Une loi contre les influenceurs et influenceuses ?

L’Assemblée nationale française a adopté le 9 juin dernier un projet de loi visant à contrecarrer les mauvaises pratiques liées au marketing de l’influence. Puisque ce phénomène est très présent au Québec également, cette décision de la France amène les experts et les expertes à se demander si une législation similaire serait nécessaire ici.

Selon le projet de loi français, les influenceurs et influenceuses représentent : « [Toutes] personnes physiques ou morales qui, à titre onéreux, mobilisent leur notoriété auprès de leur audience pour communiquer au public, par voie électronique, des contenus visant à faire la promotion, directement ou indirectement, de biens, de services ou d’une cause quelconque […] »

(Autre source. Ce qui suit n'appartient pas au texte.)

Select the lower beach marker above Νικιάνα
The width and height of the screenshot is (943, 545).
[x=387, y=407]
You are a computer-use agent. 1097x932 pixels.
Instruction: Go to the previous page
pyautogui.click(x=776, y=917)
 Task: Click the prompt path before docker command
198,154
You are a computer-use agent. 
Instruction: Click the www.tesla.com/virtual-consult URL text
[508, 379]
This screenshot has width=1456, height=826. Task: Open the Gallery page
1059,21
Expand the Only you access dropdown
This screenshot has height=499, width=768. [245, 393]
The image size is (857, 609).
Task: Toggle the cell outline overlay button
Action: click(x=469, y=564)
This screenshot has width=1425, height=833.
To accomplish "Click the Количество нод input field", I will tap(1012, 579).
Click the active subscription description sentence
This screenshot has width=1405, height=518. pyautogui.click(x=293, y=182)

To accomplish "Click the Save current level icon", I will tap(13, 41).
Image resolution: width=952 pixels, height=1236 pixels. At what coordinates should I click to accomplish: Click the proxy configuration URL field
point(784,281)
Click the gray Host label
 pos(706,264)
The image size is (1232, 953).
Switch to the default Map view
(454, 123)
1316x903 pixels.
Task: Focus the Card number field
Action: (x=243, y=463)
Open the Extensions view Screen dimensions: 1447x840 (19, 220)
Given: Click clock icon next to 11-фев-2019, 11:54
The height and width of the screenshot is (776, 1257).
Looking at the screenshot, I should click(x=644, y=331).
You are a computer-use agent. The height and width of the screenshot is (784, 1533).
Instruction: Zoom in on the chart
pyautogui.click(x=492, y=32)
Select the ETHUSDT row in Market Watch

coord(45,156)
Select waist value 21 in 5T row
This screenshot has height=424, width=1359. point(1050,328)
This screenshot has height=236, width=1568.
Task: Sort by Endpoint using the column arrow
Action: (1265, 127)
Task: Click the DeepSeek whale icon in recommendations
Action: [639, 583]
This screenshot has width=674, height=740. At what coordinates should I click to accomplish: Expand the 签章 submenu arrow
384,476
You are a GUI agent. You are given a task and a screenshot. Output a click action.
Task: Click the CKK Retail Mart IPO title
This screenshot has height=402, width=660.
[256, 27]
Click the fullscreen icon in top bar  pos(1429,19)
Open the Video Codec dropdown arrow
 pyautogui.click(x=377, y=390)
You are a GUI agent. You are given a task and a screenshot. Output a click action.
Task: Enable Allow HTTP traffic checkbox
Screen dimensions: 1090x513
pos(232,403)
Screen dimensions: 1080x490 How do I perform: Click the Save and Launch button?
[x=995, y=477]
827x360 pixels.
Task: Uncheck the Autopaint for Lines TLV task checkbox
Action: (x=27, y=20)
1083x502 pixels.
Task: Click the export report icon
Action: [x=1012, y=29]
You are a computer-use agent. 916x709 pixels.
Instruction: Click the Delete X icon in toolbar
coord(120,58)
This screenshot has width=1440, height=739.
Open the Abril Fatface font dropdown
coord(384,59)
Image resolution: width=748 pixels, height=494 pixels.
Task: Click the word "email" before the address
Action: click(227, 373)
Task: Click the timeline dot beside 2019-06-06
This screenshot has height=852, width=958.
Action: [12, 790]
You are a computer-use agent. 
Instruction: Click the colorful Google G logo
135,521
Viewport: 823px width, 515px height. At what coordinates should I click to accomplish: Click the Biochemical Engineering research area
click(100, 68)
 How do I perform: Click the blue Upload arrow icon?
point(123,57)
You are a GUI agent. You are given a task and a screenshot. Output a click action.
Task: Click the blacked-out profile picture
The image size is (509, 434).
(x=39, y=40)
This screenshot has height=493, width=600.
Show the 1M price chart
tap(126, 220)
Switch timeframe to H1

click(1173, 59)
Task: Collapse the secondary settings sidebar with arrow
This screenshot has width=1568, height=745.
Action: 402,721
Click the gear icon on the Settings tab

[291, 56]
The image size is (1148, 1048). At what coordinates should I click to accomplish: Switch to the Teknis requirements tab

Les récentes statistiques démontrent qu’ils et elles sont près de 150 000 Français et Françaises à exercer ce métier récent. Bien que ce ne soit pas l’idée générale de la promotion qui pose problème, ce sont plutôt les mauvaises pratiques associées à ce marketing qui sont remises en question.

Le youtubeur français Sam Zirah est l’un de ceux et celles qui s’intéressent depuis quelques années à l’univers de l’influence. Selon celui qui cumule plus d’un million d’abonné(e)s, nombreuses sont les publicités moralement inacceptables sur les réseaux sociaux. Lors d’une entrevue accordée à Radio-Canada, ce dernier soulevait l’exemple des injections illégales, dont plusieurs influenceurs et influenceuses font la promotion alors qu’ils et elles ne sont pas médecins. 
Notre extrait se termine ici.